Originally Posted by boomersooner1331
find dy/dx of

y= ln(x^2 + 9)^4

i know you have to use the chain rule but i really need some help. i've got an exam tomorrow and i don't konw how to do this

Remember the properties of logarithms:

$\displaystyle y=ln(x^2+9)^4=4ln(x^2+9)$

I always think of the inner function as a variable $\displaystyle u$ so that the application of the chain rule is easier.

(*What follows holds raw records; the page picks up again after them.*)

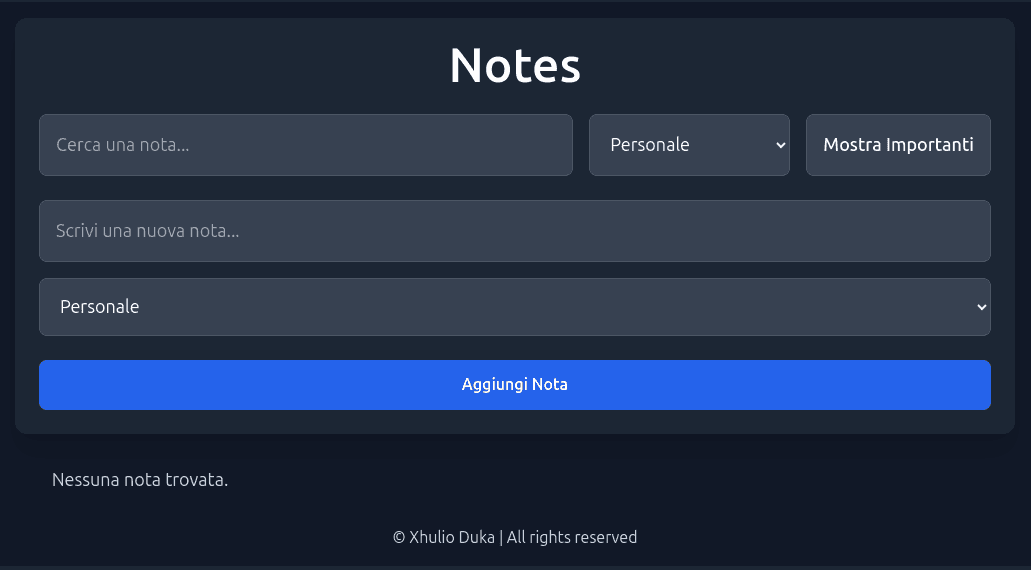Click the "Aggiungi Nota" label text

(x=515, y=385)
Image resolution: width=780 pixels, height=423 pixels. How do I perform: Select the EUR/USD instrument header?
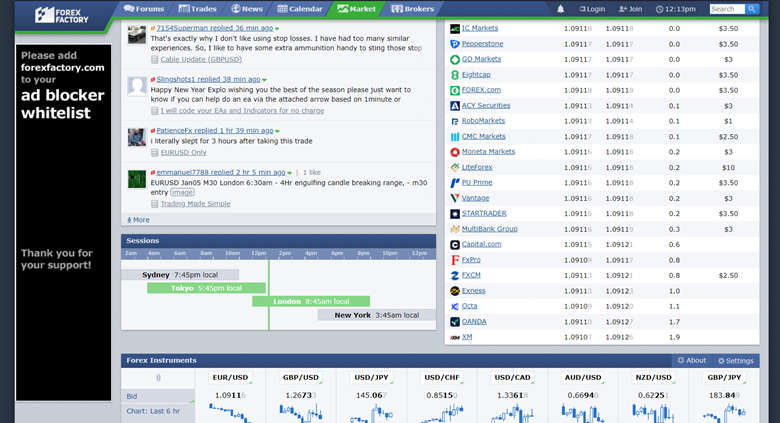tap(231, 378)
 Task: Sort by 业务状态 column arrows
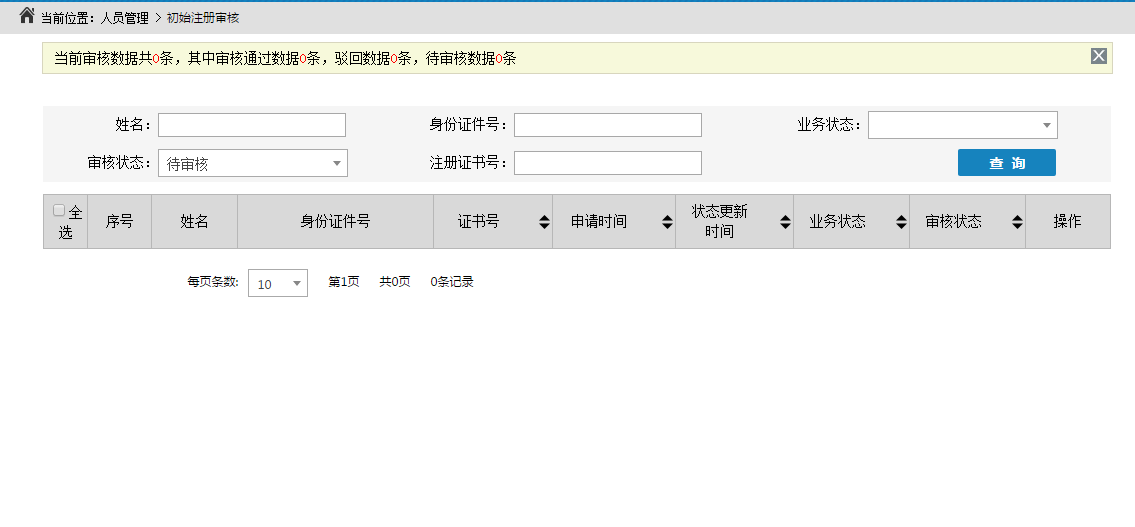click(901, 222)
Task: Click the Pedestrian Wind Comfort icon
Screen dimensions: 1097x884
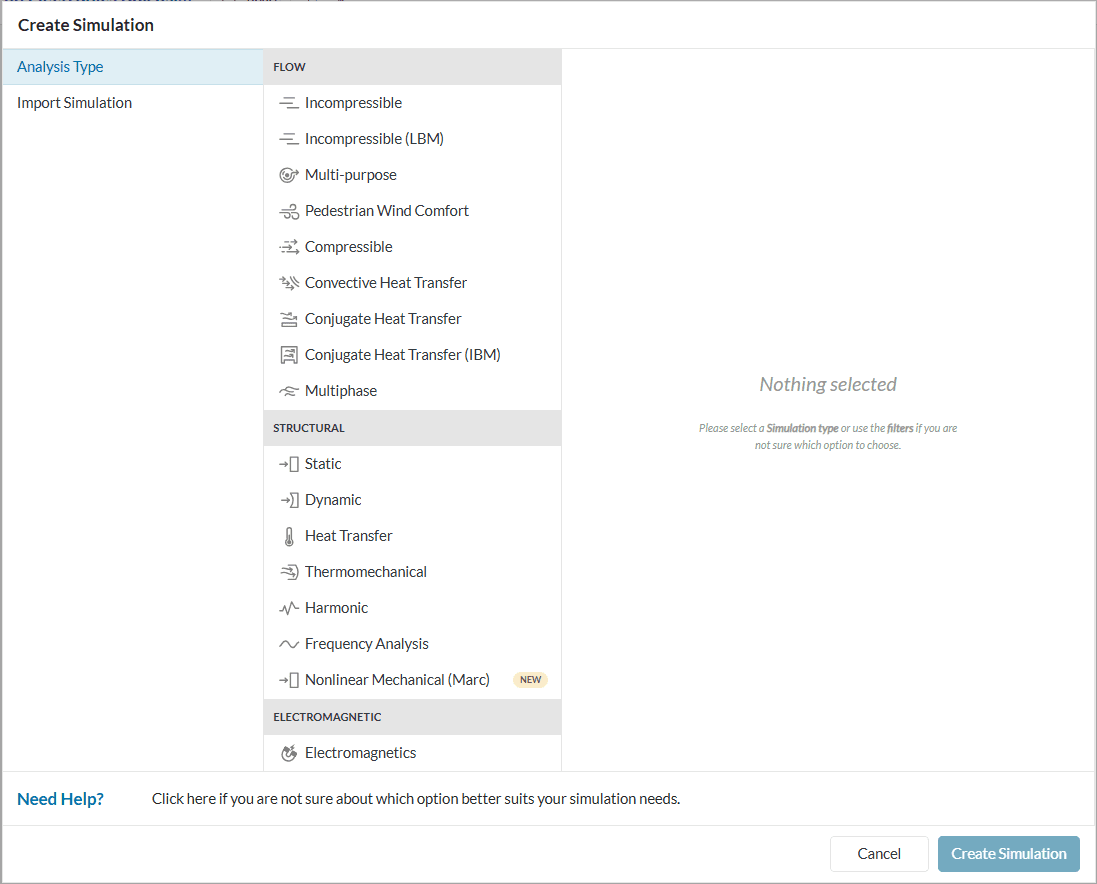Action: 289,211
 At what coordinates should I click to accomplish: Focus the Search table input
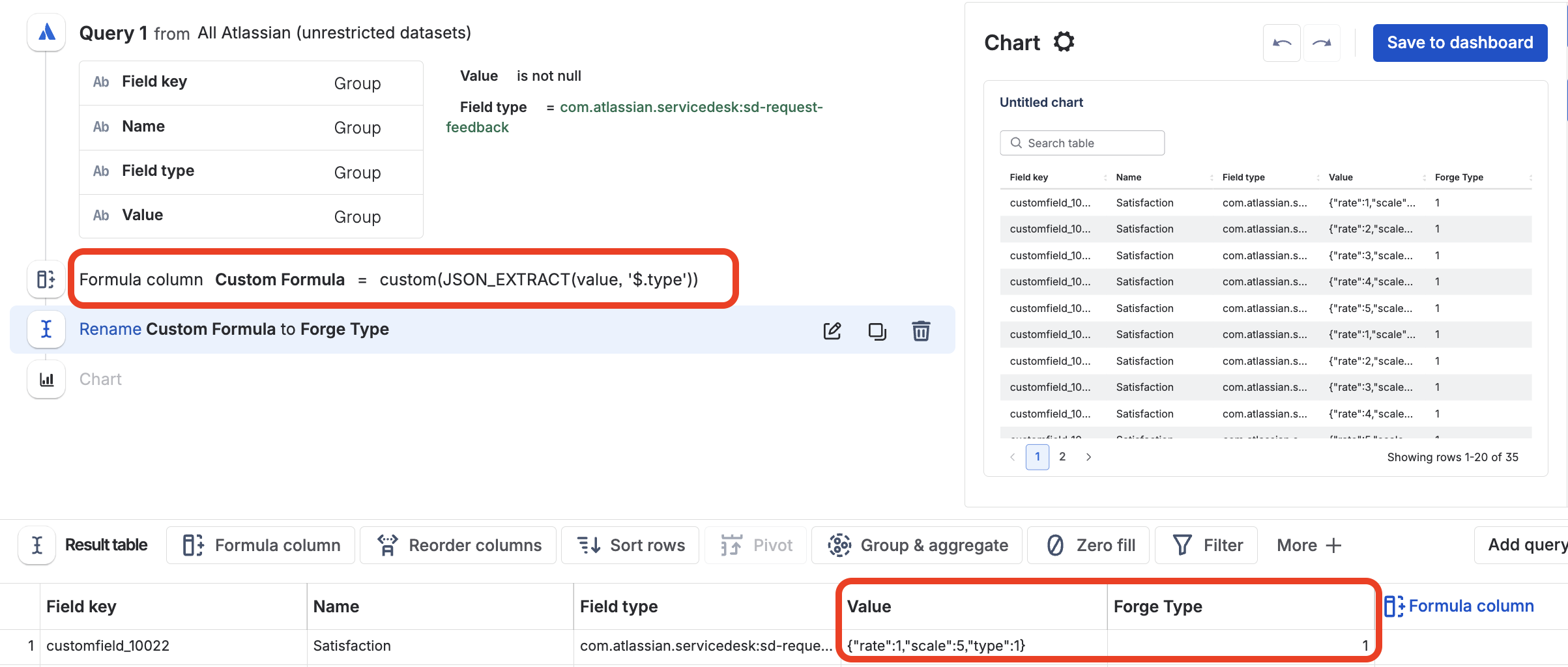(1082, 143)
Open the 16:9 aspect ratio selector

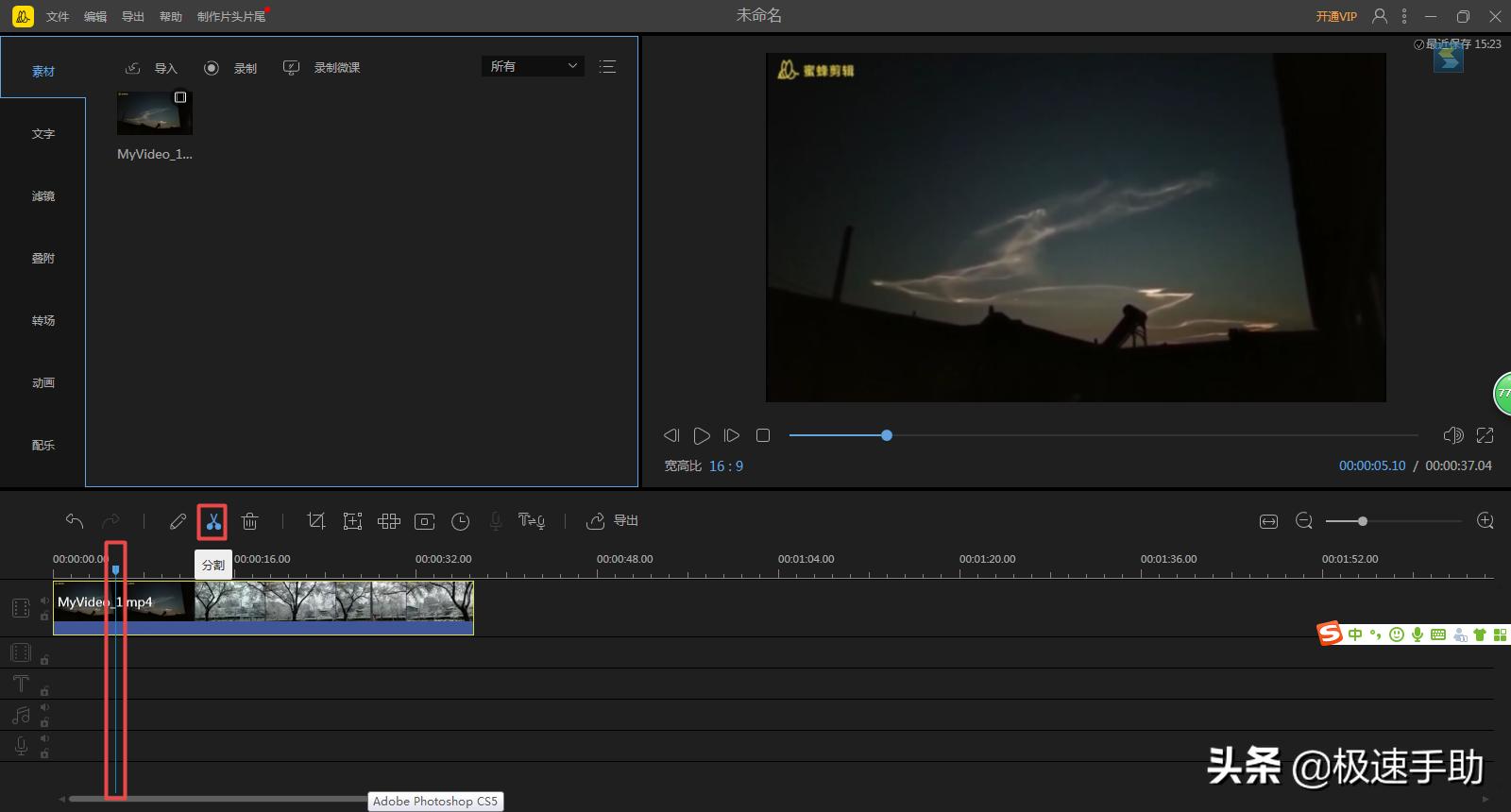click(725, 465)
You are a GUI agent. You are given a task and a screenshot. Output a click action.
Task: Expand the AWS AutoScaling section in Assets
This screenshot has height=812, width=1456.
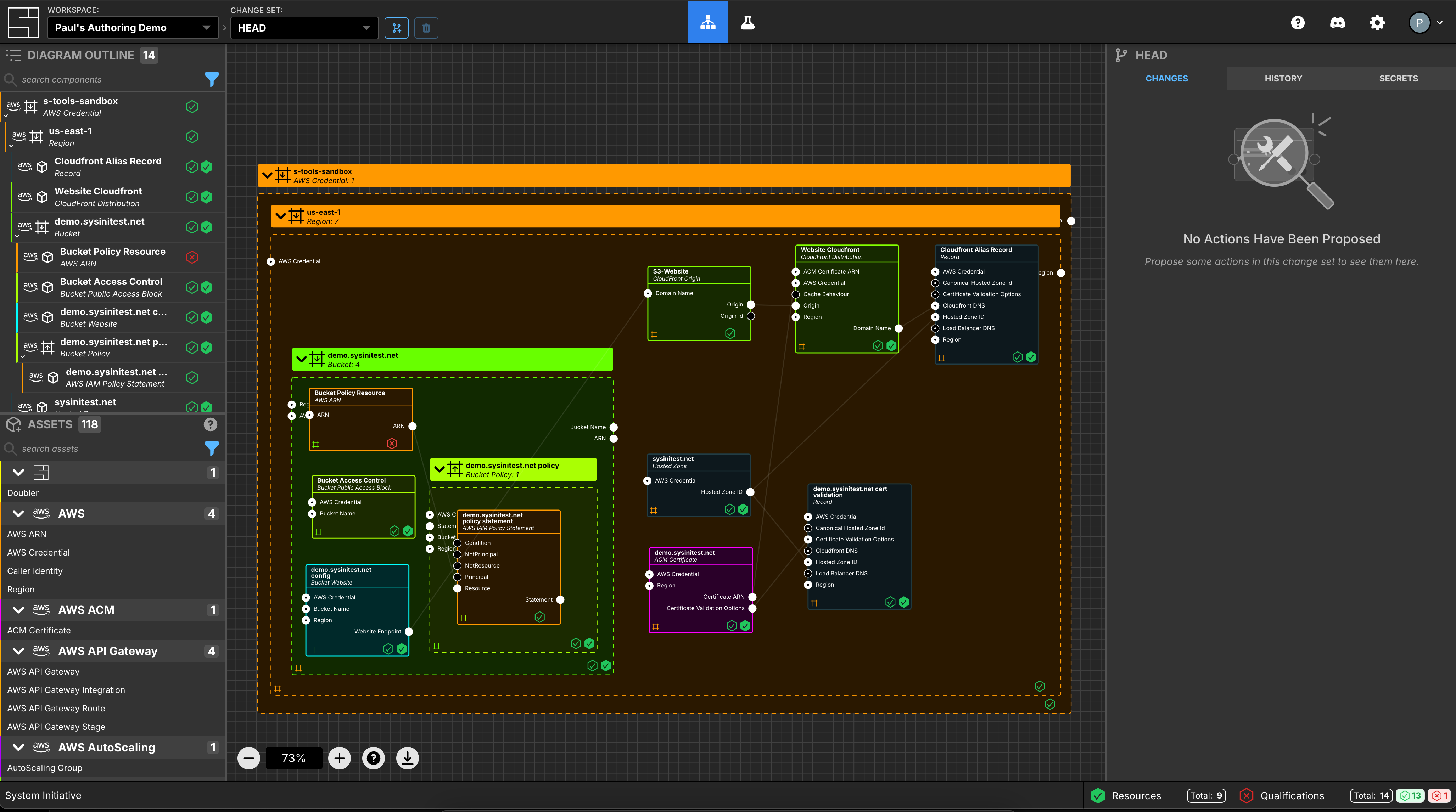coord(18,747)
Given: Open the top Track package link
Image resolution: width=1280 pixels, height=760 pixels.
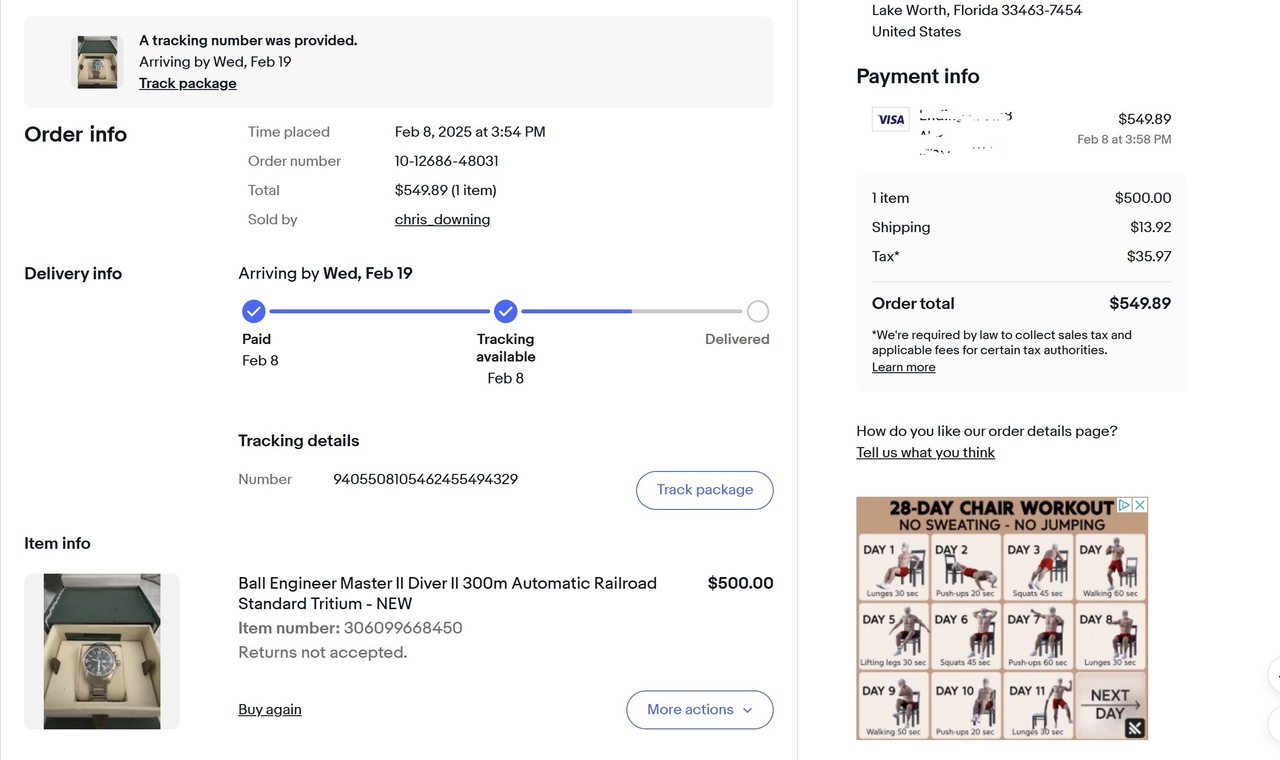Looking at the screenshot, I should tap(188, 83).
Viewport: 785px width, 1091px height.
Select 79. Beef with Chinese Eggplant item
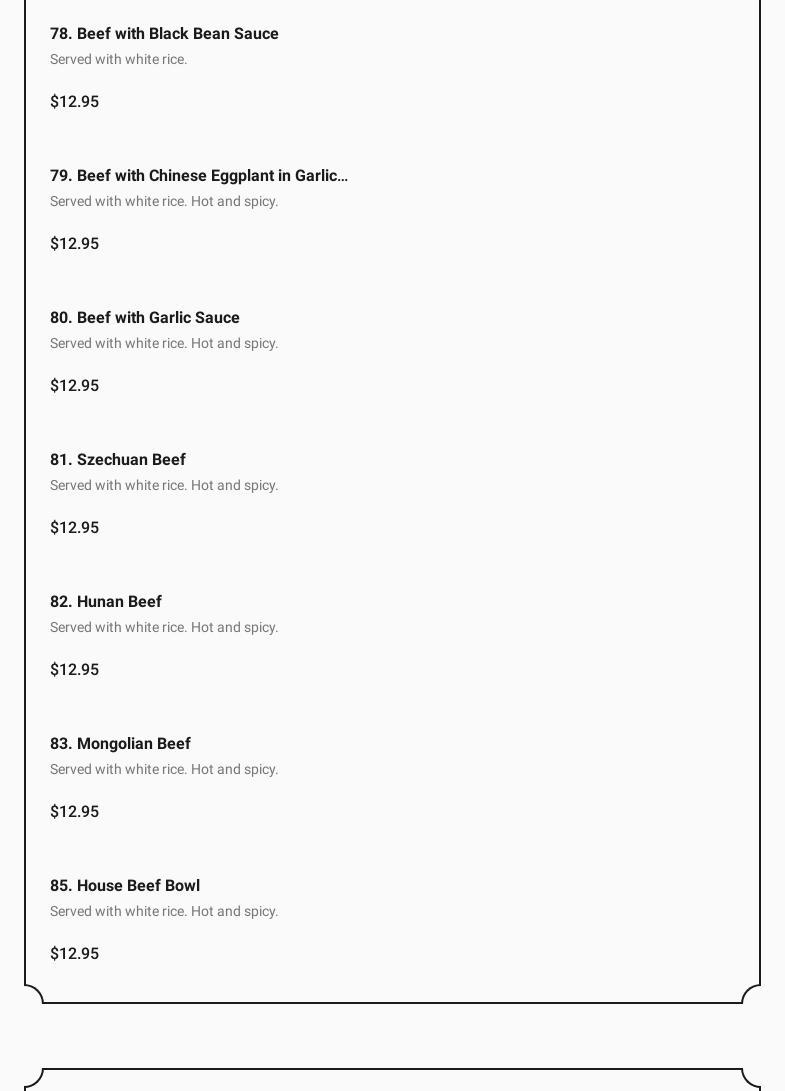(198, 176)
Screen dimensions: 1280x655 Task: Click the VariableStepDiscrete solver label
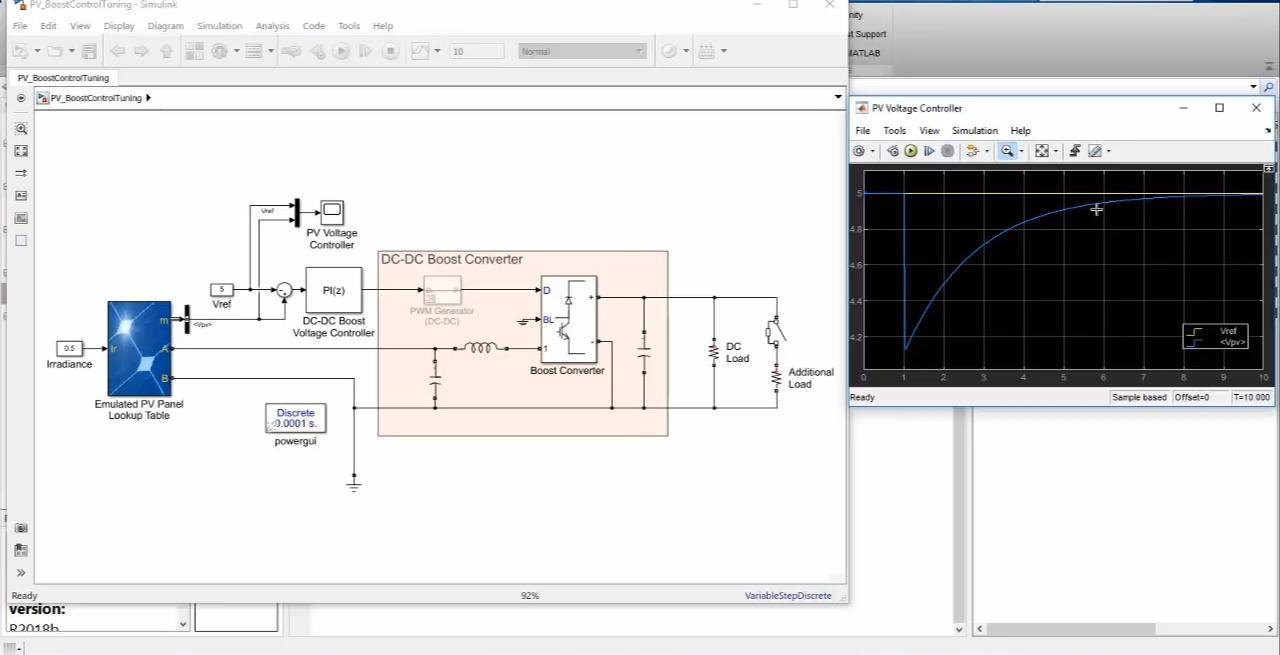point(788,595)
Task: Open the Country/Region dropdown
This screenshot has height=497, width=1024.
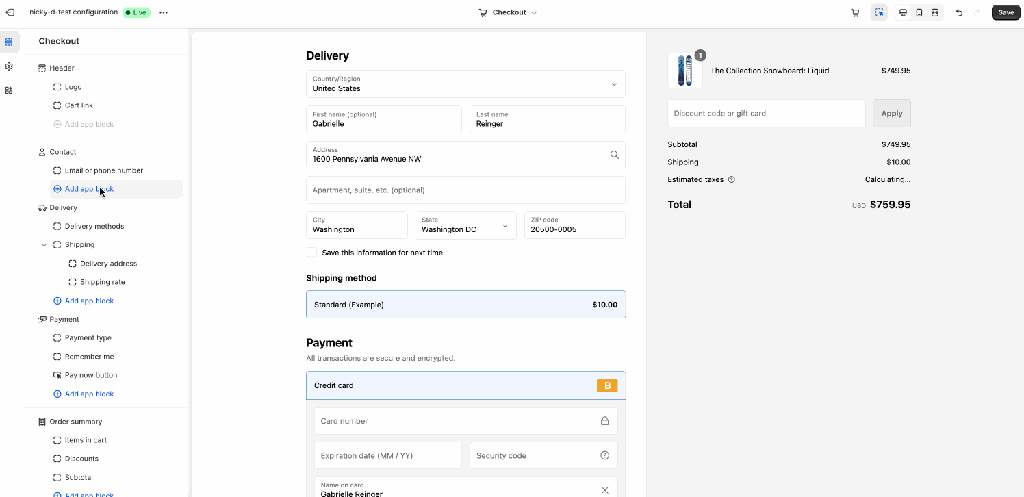Action: tap(465, 84)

So think of the function as $\displaystyle y=4ln(u)$, where $\displaystyle u$ is a function of $\displaystyle x$.

$\displaystyle \frac{dy}{dx}=\frac{dy}{du}\frac{du}{dx}$

$\displaystyle \frac{dy}{dx}=4\frac{d}{du}ln(u)\frac{du}{dx}$

$\displaystyle =\frac{4}{u}(2x)=\frac{8x}{u}=\frac{8x}{x^2+9}$
• Dec 3rd 2009, 05:45 PM
Pulock2009
you couldnot do this!?
y=ln(x^2+9)^4
=>y=4ln(x^2+9)
=>dy/dx=4.1/(x^2+9).2x(Wink)
• Dec 3rd 2009, 05:52 PM
boomersooner1331
so because it's a logarithm you don' multiply it by 4, and have 3 as an exponent?
• Dec 3rd 2009, 06:48 PM
One of the properties of logarithms is that $\displaystyle ln(x)^a=aln(x)$. This is just an expression usually introduced in pre-calculus courses. I think that answers your question (Hi).